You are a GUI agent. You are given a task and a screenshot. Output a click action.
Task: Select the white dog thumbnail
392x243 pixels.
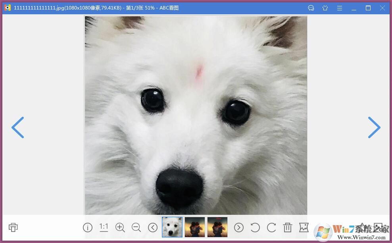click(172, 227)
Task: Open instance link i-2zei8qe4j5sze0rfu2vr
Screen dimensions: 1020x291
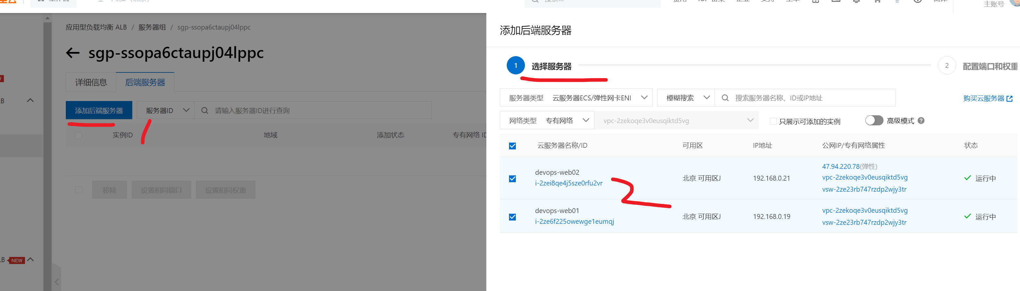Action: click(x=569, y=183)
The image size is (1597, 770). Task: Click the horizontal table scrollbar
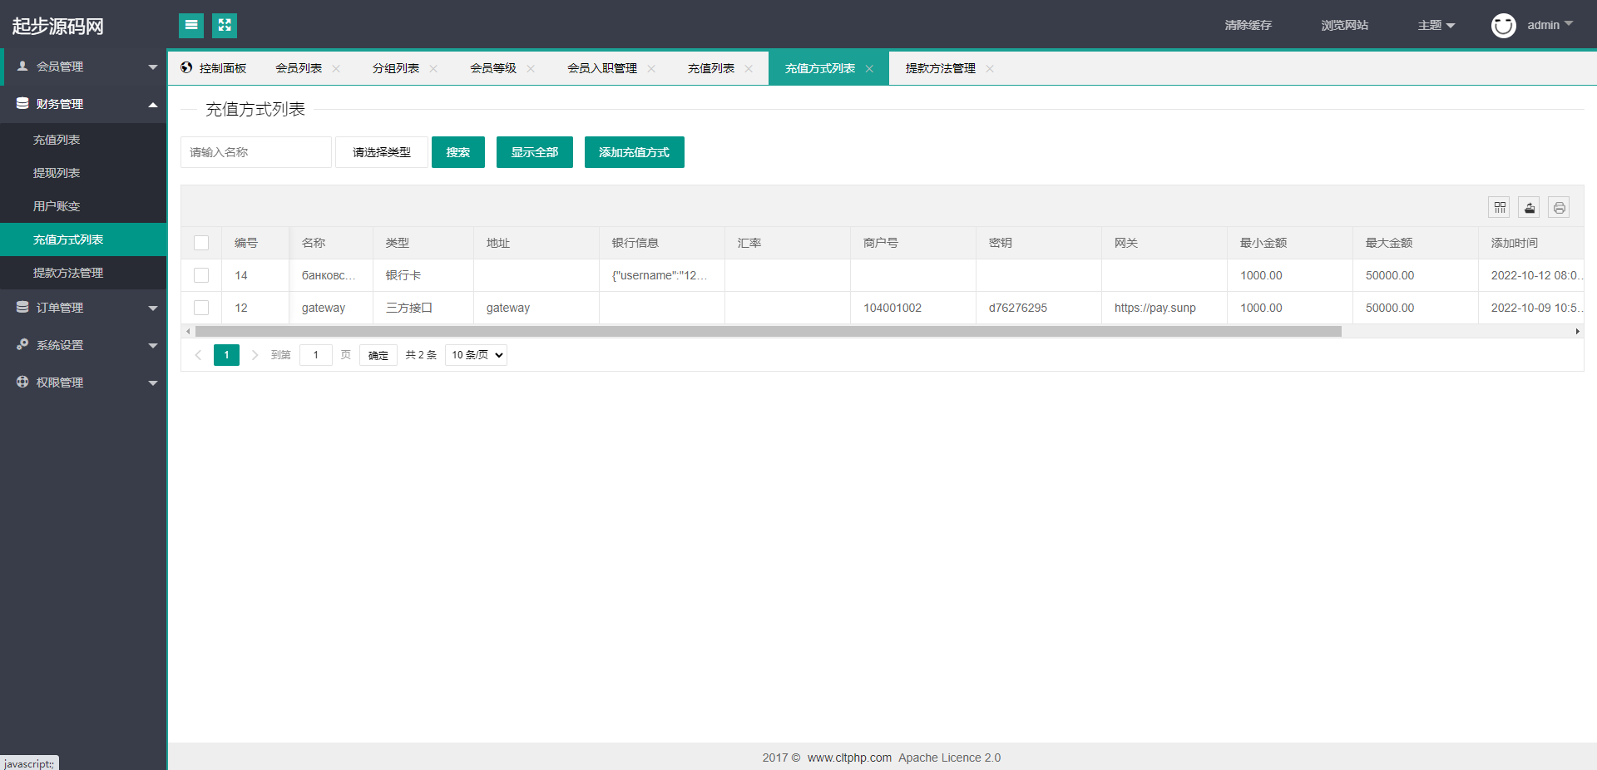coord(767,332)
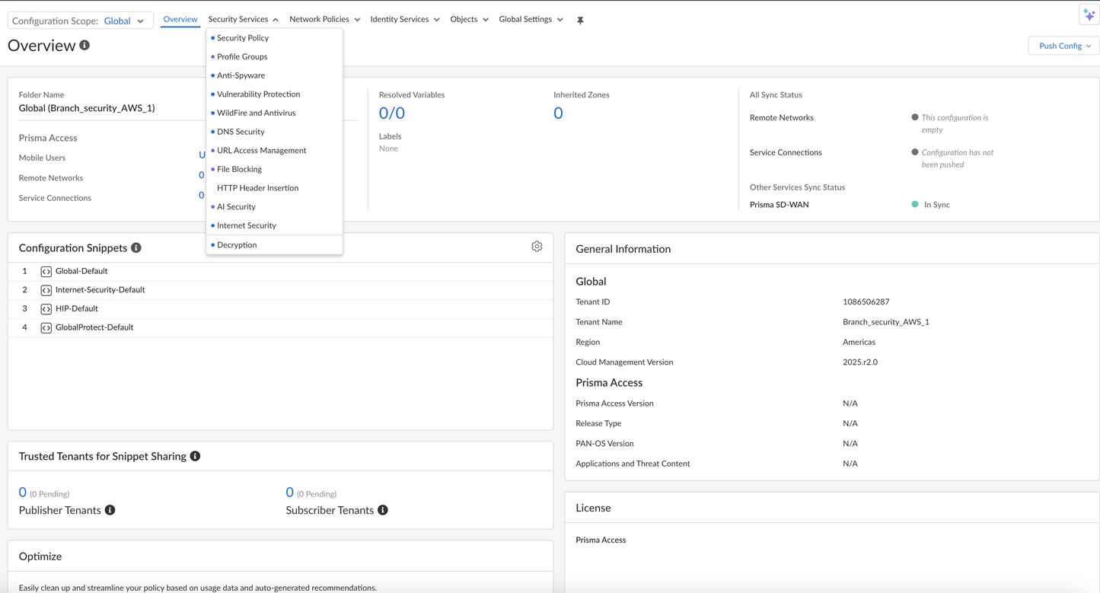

[Your instructions] Once the pictures are set aside, repeat the data above exactly.

[Finished exercise]
You are a GUI agent. You are given a task and a screenshot. Output a click action.
Task: Select the white dog thumbnail
392x243 pixels.
click(172, 227)
Task: Open instance link i-2zei8qe4j5sze0rfu2vr
Screen dimensions: 1020x291
Action: click(x=569, y=183)
The image size is (1597, 770). Task: Click the horizontal table scrollbar
coord(767,332)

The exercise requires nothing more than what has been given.